+++ INPUT +++

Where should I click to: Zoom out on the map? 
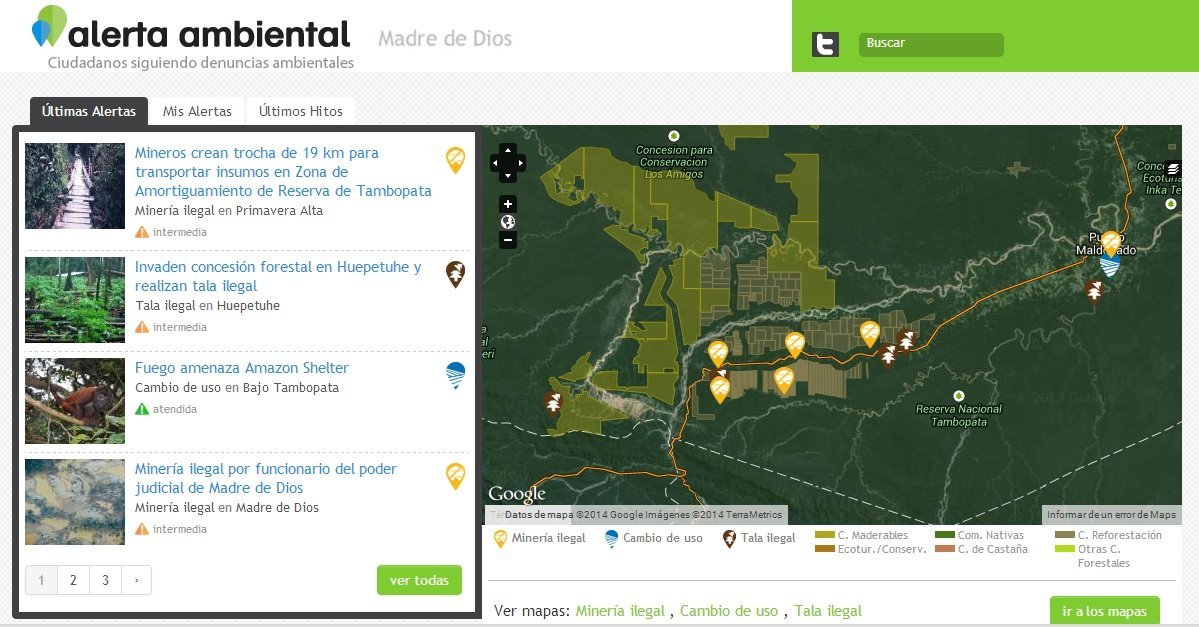click(x=508, y=240)
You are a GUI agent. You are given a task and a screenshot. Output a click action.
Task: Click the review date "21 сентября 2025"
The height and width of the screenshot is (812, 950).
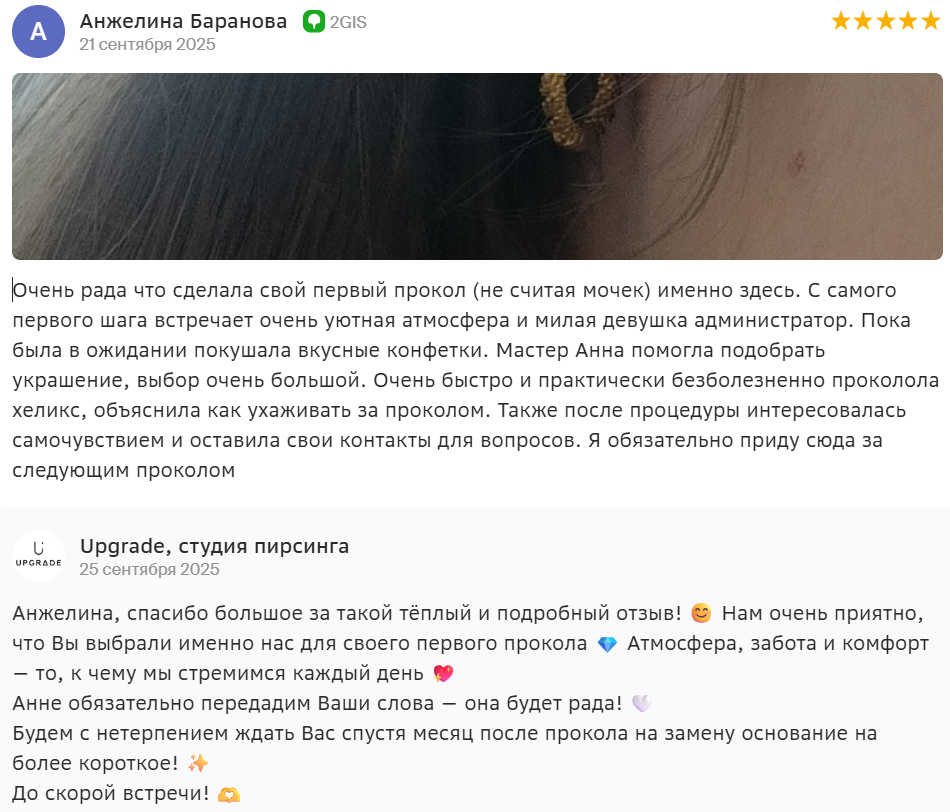click(x=147, y=44)
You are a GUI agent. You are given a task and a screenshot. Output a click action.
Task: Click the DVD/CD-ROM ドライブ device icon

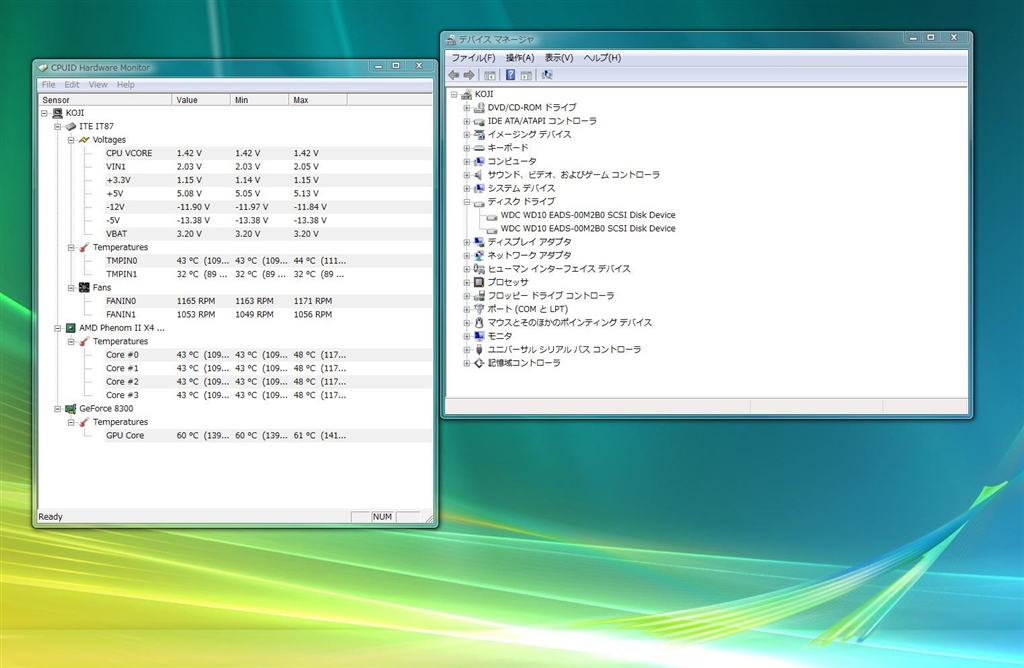click(x=479, y=107)
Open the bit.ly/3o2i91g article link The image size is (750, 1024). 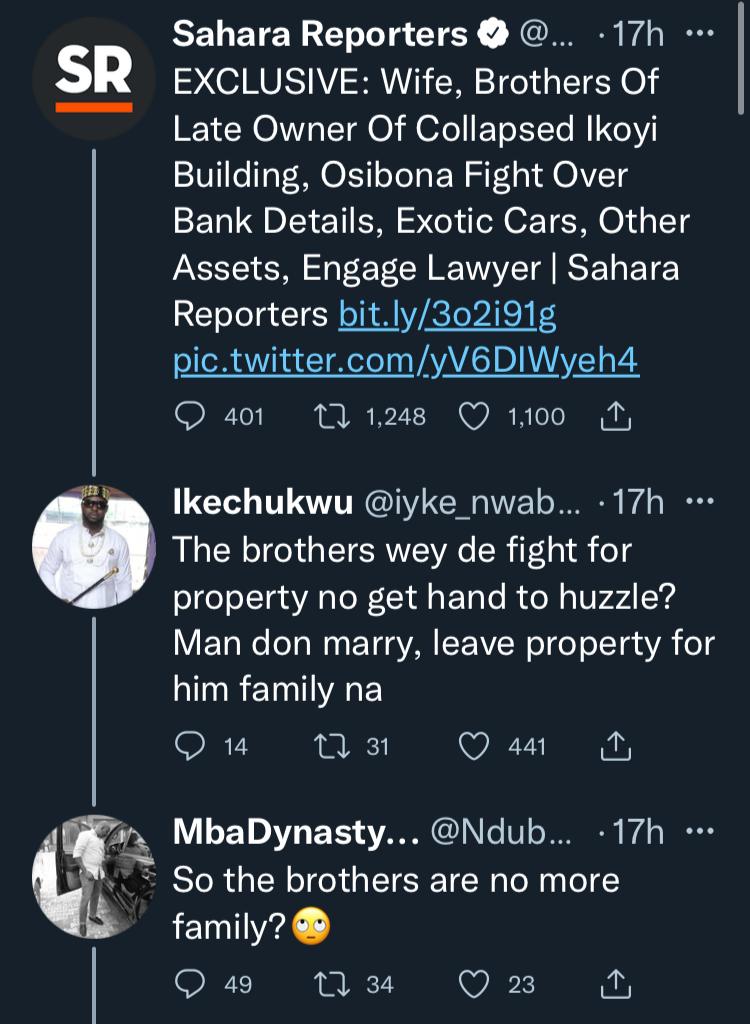click(448, 316)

+++

• [WORK TO BE COMPLETED]
Pictures do not belong in the copy. Repeat only the lines from the top of the records through the line containing "Task: Click the review".

• [PROBLEM SOLUTION]
Where should I click to: Zoom out on the map? 
click(x=508, y=240)
You are a GUI agent. You are given a task and a screenshot. Output a click action.
Task: Click the review date "21 сентября 2025"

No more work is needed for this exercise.